The function wants to achieve to find all distinct subsets that sum up to `sum([1, 2, 4, 8, 128]) = 143`. It is allowed to create new subsets by taking an element from `mx` and replace that element with elements from `cx`, that have the same value. (Then the replaced element could be used again)

It is assumed that `cx` contains only powers of 2 and `mx` is the binary representation (so basically the representation that uses the biggest powers). So the algorithm basically loops through `mx` checks if one element can be replaced and if yes replaces it in a new `mx`,`cx` (next_elements, next_available_elements) and calls itself recursively. If not it checks the next element in `mx` (current_elements) if it can be replaced.

The function is slow, one of the problems is that it returns many redundant subsets, which are not needed and are filtered out after that. How can the performance be improved?

Larger Testcases:

``````mx = [1, 16, 32, 256, 512, 8192]
cx = [2, 2, 4, 4, 4, 8, 8, 8, 8, 16, 16, 16, 16, 32, 32, 32, 32, 32, 64, 64, 64, 64, 64, 64, 64, 128, 128, 128, 128, 128, 128, 128, 128, 256, 256, 256, 256, 256, 256, 256, 512, 512, 512, 512, 512, 512, 512, 1024, 1024, 1024, 1024, 1024, 1024, 1024, 1024, 2048, 2048, 2048, 2048, 2048, 2048, 2048, 2048, 4096, 4096, 4096, 4096, 4096, 4096, 4096, 4096]

Testcase 2:
mx = [1, 8, 16, 32, 256, 512, 2048, 4096, 65536, 131072, 262144, 524288]
cx = [2, 2, 4, 4, 4, 8, 8, 8, 16, 16, 16, 16, 32, 32, 32, 32, 32, 64, 64, 64, 64, 64, 64, 64, 128, 128, 128, 128, 128, 128, 128, 128, 256, 256, 256, 256, 256, 256, 256, 256, 512, 512, 512, 512, 512, 512, 512, 512, 512, 1024, 1024, 1024, 1024, 1024, 1024, 1024, 1024, 1024, 1024, 1024, 2048, 2048, 2048, 2048, 2048, 2048, 2048, 2048, 2048, 2048, 4096, 4096, 4096, 4096, 4096, 4096, 4096, 4096, 4096, 4096, 8192, 8192, 8192, 8192, 8192, 8192, 8192, 8192, 8192, 8192, 8192, 16384, 16384, 16384, 16384, 16384, 16384, 16384, 16384, 16384, 16384, 16384, 32768, 32768, 32768, 32768, 32768, 32768, 32768, 32768, 32768, 32768, 32768, 65536, 65536, 65536, 65536, 65536, 65536, 65536, 65536, 65536, 65536, 131072, 131072, 131072, 131072, 131072, 131072, 131072, 131072, 131072, 131072, 262144, 262144, 262144, 262144, 262144, 262144, 262144, 262144, 262144, 262144]
``````

If even larger are needed i will add it.

Solution

1. You wrote about subsets.
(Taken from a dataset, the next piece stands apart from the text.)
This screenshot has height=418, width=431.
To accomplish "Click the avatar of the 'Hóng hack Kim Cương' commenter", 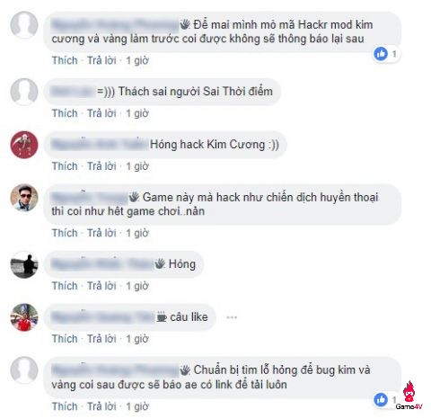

The wanted number should be probably
`print ("this is what we want", len(set([tuple(sorted(x)) for x in results])))`
2. What’s about subset with 0 changes ‘set(mx)’?
3. Number of subsets can be very large. Do you really need all subsets or only need number of subsets?
4. With first three points the problem could be reduce to known one: How many ways you can make change for amount `sum(mx)` with `mx + cx` coins?